PIP Arduino Web Browser

A web browser for the Arduino platform is a silly idea.

The PIP Arduino browser is an on-going project. Parsing HTML code cleanly is not easy. Doing it in under 2KB of RAM is less so. When the code is cleaned up bit more (soon), it will be available on Github.

PIP uses stock parts: Uno, ethernet shield, LCD screen (320x240) and a joystick. The non-stock parts use a prototype shield and resistors to lower the 5v level to 3v for the LCD.

And when my ESP8266 WiFi module arrives, PIP is going wireless. Oh, yeah.

In the mean time, I'll be adding project logs regularly, backdated to the start of this project in February 2014. First log entry.

Viewing web pages is a multi-step process:

The raw HTML is parsed as it is downloaded and all the verbose HTML text tags are converted to single byte binary tags. The HTML tag text is hashed to compactly recognise tags.
A state-based algorithm is used for tag parsing. The rules for spaces, CRs, LFs, Tabs, etc. are applied at this stage. Unimplemented tags and data are discarded.
This data is cached on the SD card. It generally results in a 50% smaller file that the original HTML file. As a format HTML sure has a low signal to noise ratio.
When the download completes, the cached data is pulled off the card and rendered to the LCD screen in page chunks.
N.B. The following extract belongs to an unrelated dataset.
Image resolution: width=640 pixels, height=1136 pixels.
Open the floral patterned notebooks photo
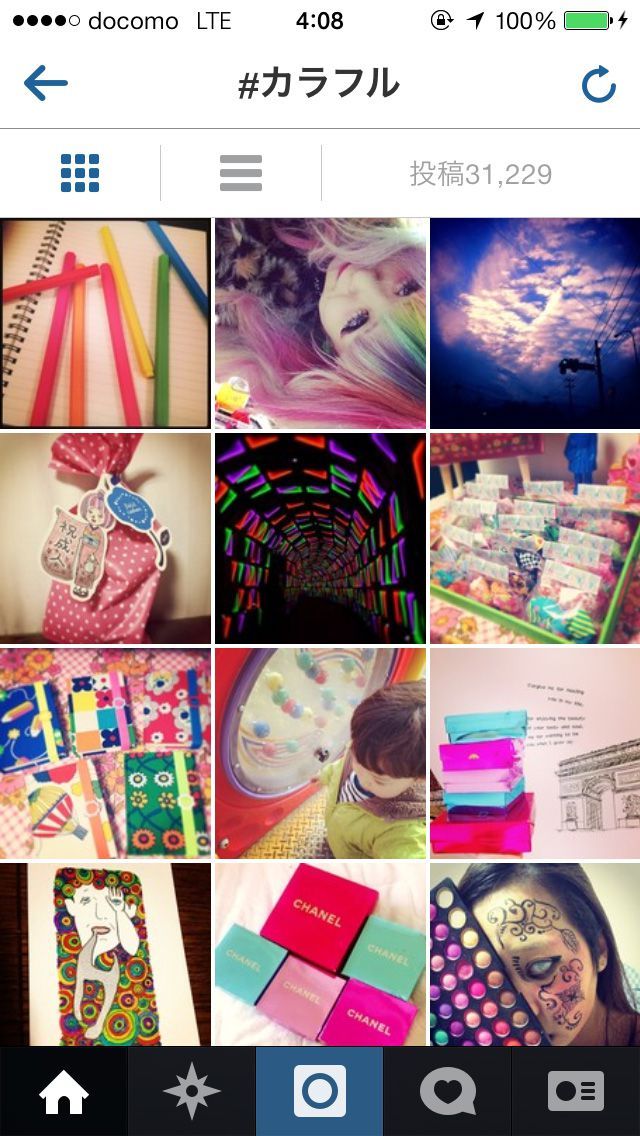coord(105,753)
The screen can display 53x30 characters (with the top line being reserved for status and the URL).
A page index for the cache file is built as the pages are displayed. Similarly, a URL table is built for each page as it's rendered. Heading, bold and link tags use colour coded text.
The user can page through the HTML document using the joystick up/down, or step through all the embedded URLs left/right. Clicking the joystick button opens the highlighted link and initiates the new page downloading.

This could be considered inspiration:

Source: http://dilbert.com/strips/comic/1998-09-12/

Still to do:

Increase robustness for poorly coded HTML pages. Probably requires the item below.
Rebuild the state machine so all states and associated info can be encoded in data, rather than code to increase extensibility.
Implement pretty-printing again, so words aren't broken over two lines.
Fix the page rendering so that HTML states broken over a page boundary are still honoured on the next page.
Add WiFi! By dumping the data to SD card via SPI and not through another serial connection, PIP should be able to keep pace with WiFI download speed and not blow the buffers.
Build a daft terminal style box to put this in. Retro.

Project Logs

Collapse

A picture is worth 2 re-writes

Gilchrist • 05/13/2015 at 04:25 • 0 comments

From early April 2014

It's about time for a diversion into visuals. Output via the serial connection isn't where I wanted to end up so I needed to look at an LCD display.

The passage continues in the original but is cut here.